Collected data
-=-=-

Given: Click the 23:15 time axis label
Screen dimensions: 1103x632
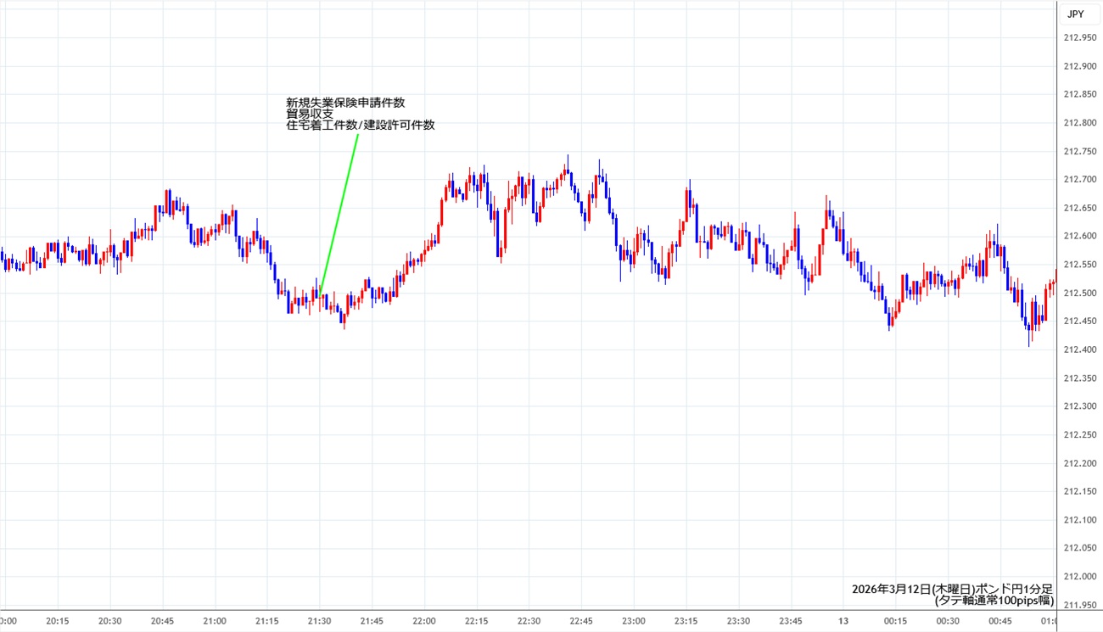Looking at the screenshot, I should coord(686,621).
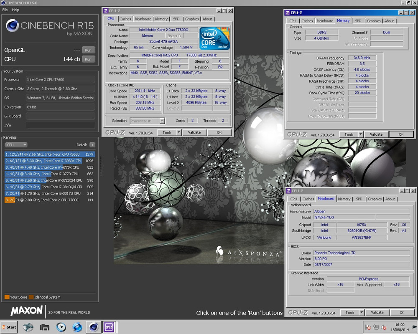Expand Tools dropdown arrow in CPU-Z Memory window

click(x=360, y=134)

-=-=-

## What you need to do
Return the records above in their entirety, word for word, with the pictures removed.

## Completed exercise
Given: Click the 23:15 time axis label
Screen dimensions: 1103x632
Looking at the screenshot, I should coord(686,621).
Expand Tools dropdown arrow in CPU-Z Memory window

click(x=360, y=134)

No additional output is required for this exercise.